The California Department of Education suggested antigen testing to reopening districts during a webinar Wednesday.
Abbott’s BinaxNOW home testing kit delivers results in 15 minutes for just $5, which Tony Thurmond, state superintendent, presented as a good solution for in-school testing.
He encouraged interested districts to start the tests now because Assembly Bill 86, which was passed last week, reimburses districts for COVID-19 reopening expenses.
“We know that many of our schools have already been asking about antigen testing and rapid testing as a way of helping them to get sports going again — and we want to help them with that, but we think that rapid testing is a great way for schools to really address their day-to-day needs as many of our students come back to campus,” Superintendent Thurmond said in a media briefing.
The Center for Disease Control and Prevention’s evaluation of the BinaxNOW test concluded that the kit is helpful to isolate individuals sooner and reduce transmission, but those with negative test results should still take all health and safety precautions.
“We see this as a suite of strategies that need to be used.
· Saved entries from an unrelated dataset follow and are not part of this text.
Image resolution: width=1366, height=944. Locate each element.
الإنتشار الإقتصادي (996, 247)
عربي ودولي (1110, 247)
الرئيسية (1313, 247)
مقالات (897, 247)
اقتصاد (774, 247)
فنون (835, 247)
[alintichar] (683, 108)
We just think that the rapid COVID tests are going to be so important if you can get your results in 15 minutes,” Superintendent Thurmond said.
Even vaccinated individuals can transmit the virus, he noted.
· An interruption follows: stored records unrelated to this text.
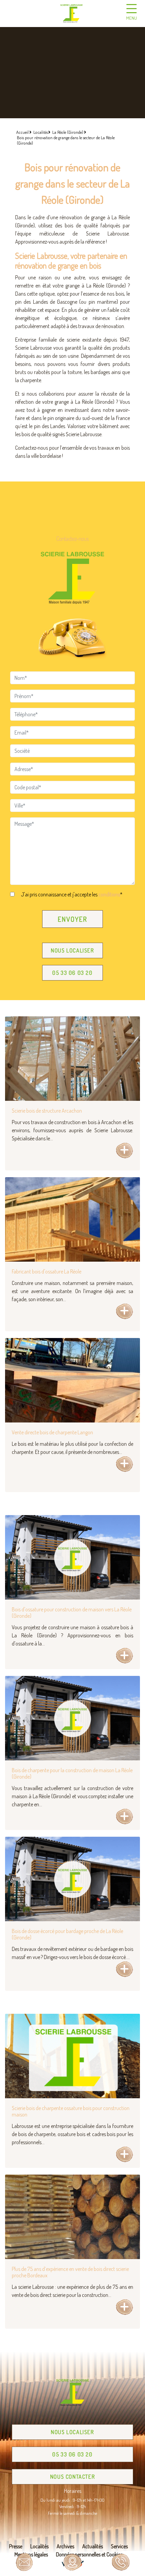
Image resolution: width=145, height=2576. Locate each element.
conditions (109, 894)
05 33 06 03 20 (72, 972)
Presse (15, 2546)
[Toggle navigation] (131, 13)
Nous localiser (72, 950)
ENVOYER (72, 919)
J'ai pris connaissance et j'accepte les (71, 894)
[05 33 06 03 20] (121, 2562)
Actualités (92, 2546)
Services (119, 2546)
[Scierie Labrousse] (71, 13)
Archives (65, 2546)
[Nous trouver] (72, 2562)
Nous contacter (72, 2476)
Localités (39, 2546)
“With the layers of protocols and safety measures and mask wearing and everything else, the one safety measure that really gives us an immediate reaction to whether you are potentially a COVID-positive person, is the antigen test,” Roy Mendiola, superintendent of McSwain Union Elementary School District, said.
Superintendent Mendiola’s school district is piloting the antigen testing program. So far, the district has identified five positive test results.
Because the district is testing staff two times a week, they have caught cases before the staff members make contact with anyone else.
Before opening campuses after winter break, the district tested staff members for the virus prior to students returning.
“People that are concerned that they are close contacts, rather than sending them home, we can send them in for a quick self swabbing each day. And each day that they are cleared negative, we’ll send them to campus,” he said.
The district is keeping all masking, distancing and hand-washing precautions in place.
“We think that schools are today the safest place in the community to be,” Dr. Tony Iton, senior vice president of Healthy Communities at the California Endowment, said. “We think that with this testing they’ll be even safer for students, for teachers and for staff.”
Dr. Iron oversees an 11-district pilot program. The program has a test positivity rate of .2%.
A video showed children self-swabbing their test kits, demonstrating that students can swab their sample themselves.
He said the biggest obstacle is the demand on time.
“We’re excited to know that, you know, more than 200,000 educators have received the vaccine,” Superintendent Thurmond said. “We think that while these have been tough times, things are accelerating to how we help our schools get open and stay open safely. And we think that rapid COVID testing is a huge part of that.”